3 - Comment répondre à une attaque de cryptojacking

- « Tuer » les scripts. Lorsqu’il s’agit d’attaques Javascript passant par le navigateur web, la solution est simple une fois que le cryptominage est détecté. On supprime l’onglet du navigateur qui exécute le script. L’équipe informatique devrait à ce moment-là noter l’URL du site web d’où vient le script afin de mettre à jour les filtres web de l’entreprise pour la bloquer.
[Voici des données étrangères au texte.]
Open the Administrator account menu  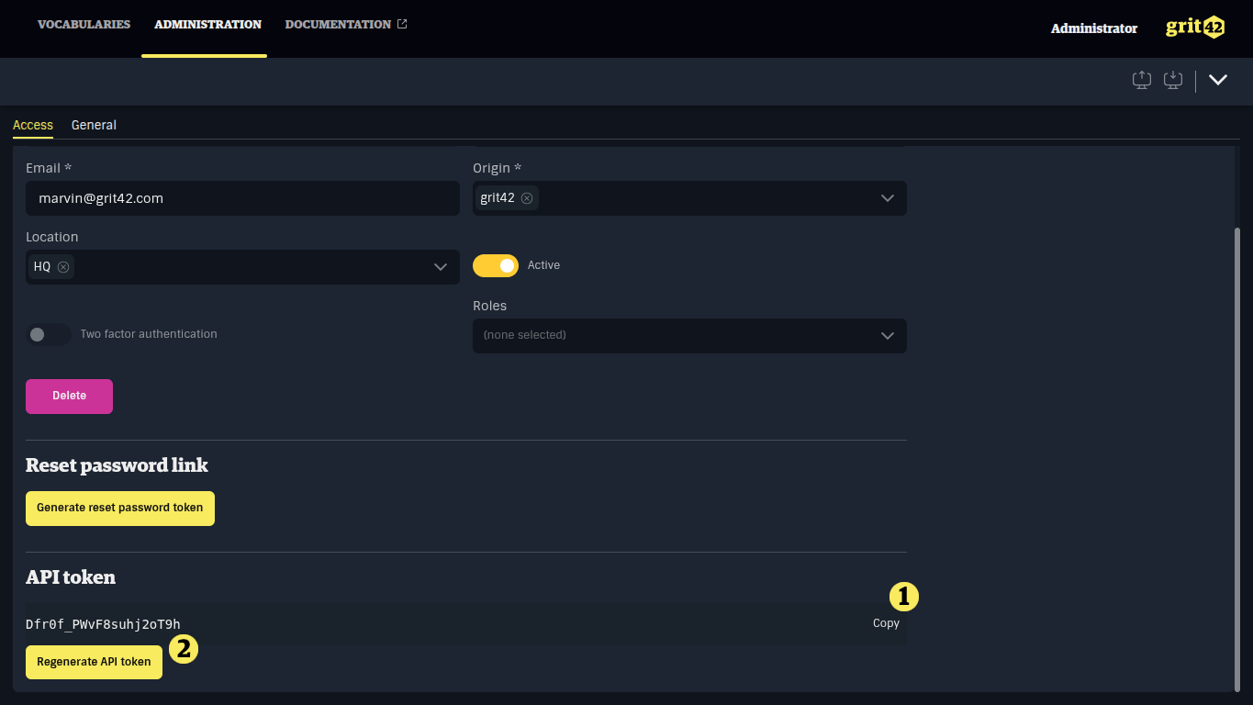pos(1093,28)
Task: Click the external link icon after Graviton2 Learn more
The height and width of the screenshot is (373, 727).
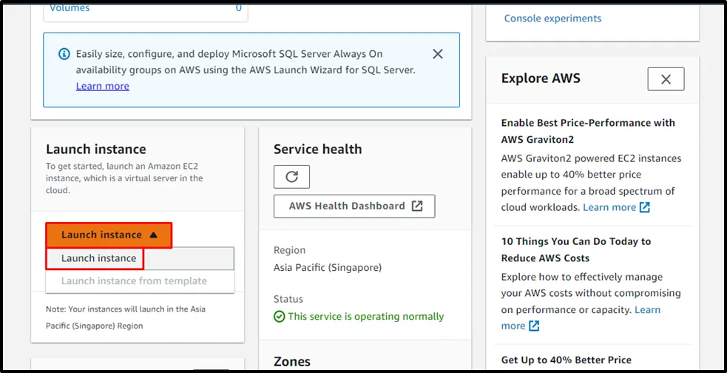Action: [x=644, y=208]
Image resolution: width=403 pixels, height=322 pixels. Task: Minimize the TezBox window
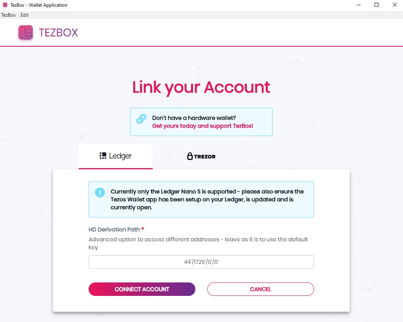pos(359,5)
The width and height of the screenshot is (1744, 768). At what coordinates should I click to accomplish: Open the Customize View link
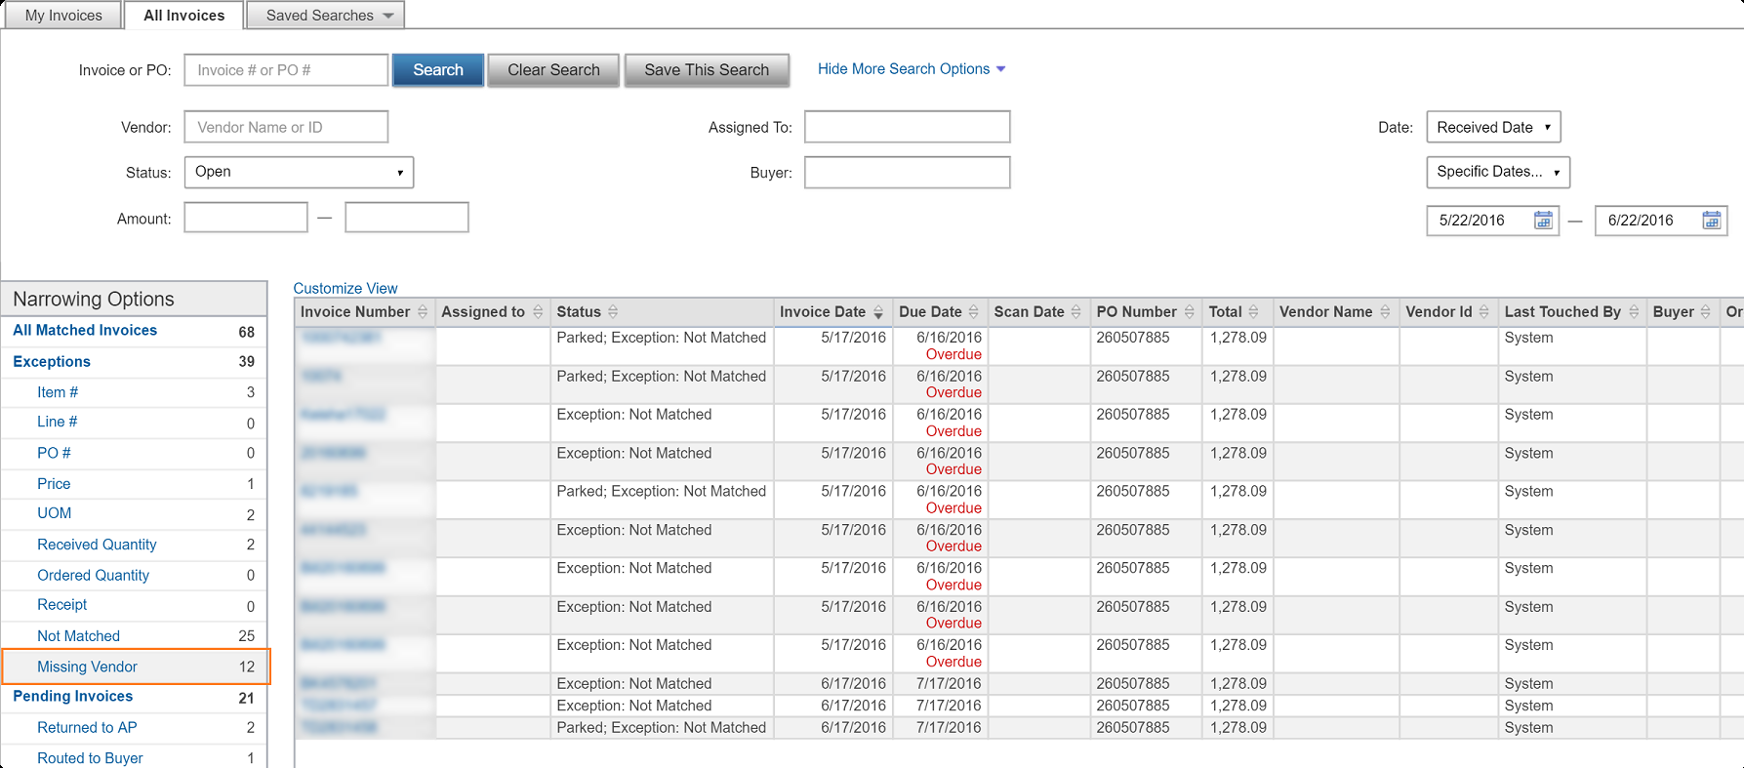coord(345,289)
Il faut alors envisager de déployer des outils anti-cryptominage pour aider à prévenir de futures attaques.

- Mettre à jour les extensions. « Si une extension infecte le navigateur, cela ne servira à rien de fermer l’onglet », précise Marc Laliberte, de WatchGuard. « Il faut mettre à jour toutes les extensions et supprimer celles dont on n’a pas besoin ou qui sont infectées ». 

- Apprendre et s'adapter. L’expérience doit permettre de mieux comprendre l’attaquant a pu compromettre les systèmes. Il faut actualiser les formations des utilisateurs, de l’équipe de helpdesk et de l’équipe IT pour qu’ils soient mieux armés pour identifier les tentatives de cryptojacking afin de pouvoir réagir en conséquence.